Also email an Tacens geht gleich raus und sobald das Feedback da ist hört ihr hier von mir.

@Adi1
Mir fehlt leider selbst inzwischen die Zeit um alle Produkte zu testen früher habe ich auch die China Tabs von Ainol und Co. zerlegt und getestet die Verarbeitung etc. begutachtet aber irgendwann hat man halt leider keine Zeit mehr sich alles genau anzuschauen und vertraut den Herstellern was sich hier jedoch als Fehler anzeigt.


----------



## Adi1 (31. Oktober 2014)

Acker schrieb:


> @Adi1
> Mir fehlt leider selbst inzwischen die Zeit um alle Produkte zu testen früher habe ich auch die China Tabs von Ainol und Co. zerlegt und getestet die Verarbeitung etc. begutachtet aber irgendwann hat man halt leider keine Zeit mehr sich alles genau anzuschauen und vertraut den Herstellern was sich hier jedoch als Fehler anzeigt.


 
 Danke für Dein offenes Wort.

--*--

## Zu bearbeitende Aufgaben
1. An wen geht laut dem Forumsausschnitt gleich eine E-Mail?
2. Prüfe bitte, ob diese Aussagen zum Forumsausschnitt passen: (a) Adi1 bedankt sich für das offene Wort. (b) Acker hat inzwischen Zeit, alle Produkte zu testen. (c) Der Beitrag von Adi1 stammt vom 31. Oktober 2014.

## Datensatzauszug
--*--

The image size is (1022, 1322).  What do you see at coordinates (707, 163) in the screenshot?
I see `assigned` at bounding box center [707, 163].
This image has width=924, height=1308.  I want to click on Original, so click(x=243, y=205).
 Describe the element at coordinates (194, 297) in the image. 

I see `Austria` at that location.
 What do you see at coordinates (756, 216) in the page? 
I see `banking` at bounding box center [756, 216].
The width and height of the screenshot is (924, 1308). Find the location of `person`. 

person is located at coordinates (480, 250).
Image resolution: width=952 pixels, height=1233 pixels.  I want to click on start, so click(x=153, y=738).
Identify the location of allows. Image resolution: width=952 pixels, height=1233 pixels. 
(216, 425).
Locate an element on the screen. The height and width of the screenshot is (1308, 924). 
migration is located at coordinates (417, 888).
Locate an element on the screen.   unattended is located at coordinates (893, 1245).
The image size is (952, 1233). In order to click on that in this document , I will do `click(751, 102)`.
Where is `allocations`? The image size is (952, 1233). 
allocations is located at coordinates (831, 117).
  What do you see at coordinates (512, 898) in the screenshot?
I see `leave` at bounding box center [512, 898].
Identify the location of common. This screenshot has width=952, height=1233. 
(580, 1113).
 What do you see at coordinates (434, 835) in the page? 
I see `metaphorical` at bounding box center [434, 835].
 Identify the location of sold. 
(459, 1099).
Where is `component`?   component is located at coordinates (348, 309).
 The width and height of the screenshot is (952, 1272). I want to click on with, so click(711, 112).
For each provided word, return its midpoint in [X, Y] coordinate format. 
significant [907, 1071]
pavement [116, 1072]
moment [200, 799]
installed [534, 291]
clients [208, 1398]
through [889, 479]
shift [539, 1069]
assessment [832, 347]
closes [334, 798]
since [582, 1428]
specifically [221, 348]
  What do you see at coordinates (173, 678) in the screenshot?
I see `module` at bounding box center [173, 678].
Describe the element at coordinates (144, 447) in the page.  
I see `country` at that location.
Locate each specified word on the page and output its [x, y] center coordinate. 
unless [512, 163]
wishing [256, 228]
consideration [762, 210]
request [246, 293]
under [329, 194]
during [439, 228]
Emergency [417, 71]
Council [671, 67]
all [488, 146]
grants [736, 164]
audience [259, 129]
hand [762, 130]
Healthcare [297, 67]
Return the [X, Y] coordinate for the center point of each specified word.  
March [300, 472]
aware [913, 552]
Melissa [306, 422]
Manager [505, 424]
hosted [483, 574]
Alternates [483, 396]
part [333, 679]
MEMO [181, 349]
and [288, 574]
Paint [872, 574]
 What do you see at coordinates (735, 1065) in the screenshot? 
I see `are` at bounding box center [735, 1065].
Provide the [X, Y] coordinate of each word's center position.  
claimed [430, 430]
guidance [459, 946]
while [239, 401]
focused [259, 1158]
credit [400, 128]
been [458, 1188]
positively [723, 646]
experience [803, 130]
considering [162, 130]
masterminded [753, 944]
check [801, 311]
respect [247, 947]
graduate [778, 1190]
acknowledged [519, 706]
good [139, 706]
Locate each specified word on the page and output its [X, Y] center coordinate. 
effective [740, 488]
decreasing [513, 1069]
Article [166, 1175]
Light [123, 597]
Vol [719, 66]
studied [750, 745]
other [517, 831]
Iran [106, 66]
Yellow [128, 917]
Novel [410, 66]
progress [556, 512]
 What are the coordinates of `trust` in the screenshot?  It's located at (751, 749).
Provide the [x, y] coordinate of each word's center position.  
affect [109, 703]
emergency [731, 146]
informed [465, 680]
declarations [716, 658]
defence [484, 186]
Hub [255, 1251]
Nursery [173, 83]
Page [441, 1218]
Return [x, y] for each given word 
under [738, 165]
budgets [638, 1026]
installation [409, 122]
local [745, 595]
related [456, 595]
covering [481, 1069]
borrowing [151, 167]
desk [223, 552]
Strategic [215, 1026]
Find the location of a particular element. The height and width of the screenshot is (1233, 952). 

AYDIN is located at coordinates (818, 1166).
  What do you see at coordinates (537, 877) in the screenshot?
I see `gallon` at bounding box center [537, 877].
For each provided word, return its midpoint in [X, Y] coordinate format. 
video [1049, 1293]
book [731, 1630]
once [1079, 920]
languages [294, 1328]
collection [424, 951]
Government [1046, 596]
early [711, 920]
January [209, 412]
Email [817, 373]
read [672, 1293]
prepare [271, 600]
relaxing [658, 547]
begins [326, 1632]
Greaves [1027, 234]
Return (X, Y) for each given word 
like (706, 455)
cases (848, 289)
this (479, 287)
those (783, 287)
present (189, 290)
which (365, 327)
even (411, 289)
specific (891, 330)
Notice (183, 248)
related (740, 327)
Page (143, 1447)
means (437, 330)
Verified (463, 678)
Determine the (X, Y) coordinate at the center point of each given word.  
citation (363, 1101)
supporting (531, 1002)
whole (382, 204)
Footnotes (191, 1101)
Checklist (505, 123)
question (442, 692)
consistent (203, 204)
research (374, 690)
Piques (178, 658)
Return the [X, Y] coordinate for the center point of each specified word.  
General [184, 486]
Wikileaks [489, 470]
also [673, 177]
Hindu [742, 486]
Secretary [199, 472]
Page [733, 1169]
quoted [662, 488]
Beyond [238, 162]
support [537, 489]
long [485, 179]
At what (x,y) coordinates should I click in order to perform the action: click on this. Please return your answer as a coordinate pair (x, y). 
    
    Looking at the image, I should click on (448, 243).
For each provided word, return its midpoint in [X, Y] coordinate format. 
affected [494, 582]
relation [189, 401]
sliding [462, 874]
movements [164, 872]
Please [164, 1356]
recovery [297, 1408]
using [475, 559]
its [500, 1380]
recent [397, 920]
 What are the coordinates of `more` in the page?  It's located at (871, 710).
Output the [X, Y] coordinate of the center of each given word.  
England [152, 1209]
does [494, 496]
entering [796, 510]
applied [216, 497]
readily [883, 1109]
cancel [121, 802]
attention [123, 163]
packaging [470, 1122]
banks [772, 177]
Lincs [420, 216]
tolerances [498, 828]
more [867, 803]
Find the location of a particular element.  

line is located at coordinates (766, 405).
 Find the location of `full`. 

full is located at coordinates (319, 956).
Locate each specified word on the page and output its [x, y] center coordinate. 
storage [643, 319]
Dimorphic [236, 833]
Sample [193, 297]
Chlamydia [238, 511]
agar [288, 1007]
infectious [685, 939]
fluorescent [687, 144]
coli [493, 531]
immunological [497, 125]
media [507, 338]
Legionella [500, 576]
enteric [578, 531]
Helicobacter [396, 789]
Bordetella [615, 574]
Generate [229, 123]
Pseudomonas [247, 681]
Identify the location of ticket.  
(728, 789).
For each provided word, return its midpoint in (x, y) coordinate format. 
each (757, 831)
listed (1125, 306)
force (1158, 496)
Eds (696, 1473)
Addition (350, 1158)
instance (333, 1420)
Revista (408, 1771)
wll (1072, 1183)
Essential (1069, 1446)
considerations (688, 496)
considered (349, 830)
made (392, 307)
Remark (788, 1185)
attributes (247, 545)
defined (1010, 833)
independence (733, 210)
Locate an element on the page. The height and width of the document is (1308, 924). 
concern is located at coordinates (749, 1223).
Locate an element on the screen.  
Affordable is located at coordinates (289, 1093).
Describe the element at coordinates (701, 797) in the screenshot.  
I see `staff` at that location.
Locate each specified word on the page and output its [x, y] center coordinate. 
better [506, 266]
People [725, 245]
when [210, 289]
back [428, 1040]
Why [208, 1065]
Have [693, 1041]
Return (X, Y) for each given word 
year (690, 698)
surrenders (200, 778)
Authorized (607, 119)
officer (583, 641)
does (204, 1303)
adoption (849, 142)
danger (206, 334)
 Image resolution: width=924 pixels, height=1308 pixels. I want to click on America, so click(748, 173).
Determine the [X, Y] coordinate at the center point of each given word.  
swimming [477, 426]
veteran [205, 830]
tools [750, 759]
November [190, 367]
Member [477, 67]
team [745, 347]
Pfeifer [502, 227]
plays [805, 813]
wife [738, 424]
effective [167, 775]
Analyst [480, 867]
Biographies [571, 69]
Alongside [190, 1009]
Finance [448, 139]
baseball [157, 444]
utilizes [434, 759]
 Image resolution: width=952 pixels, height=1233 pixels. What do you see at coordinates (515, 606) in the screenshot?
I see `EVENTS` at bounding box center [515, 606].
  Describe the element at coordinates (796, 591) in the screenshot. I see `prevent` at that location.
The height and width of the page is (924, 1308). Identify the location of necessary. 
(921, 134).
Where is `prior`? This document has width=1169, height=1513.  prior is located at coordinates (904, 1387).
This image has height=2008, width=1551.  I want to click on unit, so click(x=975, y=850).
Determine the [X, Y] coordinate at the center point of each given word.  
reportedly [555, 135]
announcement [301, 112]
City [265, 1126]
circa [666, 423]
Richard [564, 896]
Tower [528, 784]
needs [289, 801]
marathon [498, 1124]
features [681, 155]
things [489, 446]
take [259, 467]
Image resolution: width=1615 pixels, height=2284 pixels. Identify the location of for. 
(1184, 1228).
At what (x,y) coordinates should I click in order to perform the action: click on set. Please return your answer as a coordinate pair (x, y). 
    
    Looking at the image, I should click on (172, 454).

--*--

## Lösungen der Aufgaben
1. An Tacens.

2.
(a) Ja: „Danke für Dein offenes Wort.“
(b) Nein: „Mir fehlt leider selbst inzwischen die Zeit um alle Produkte zu testen“
(c) Ja: „Adi1 (31. Oktober 2014)“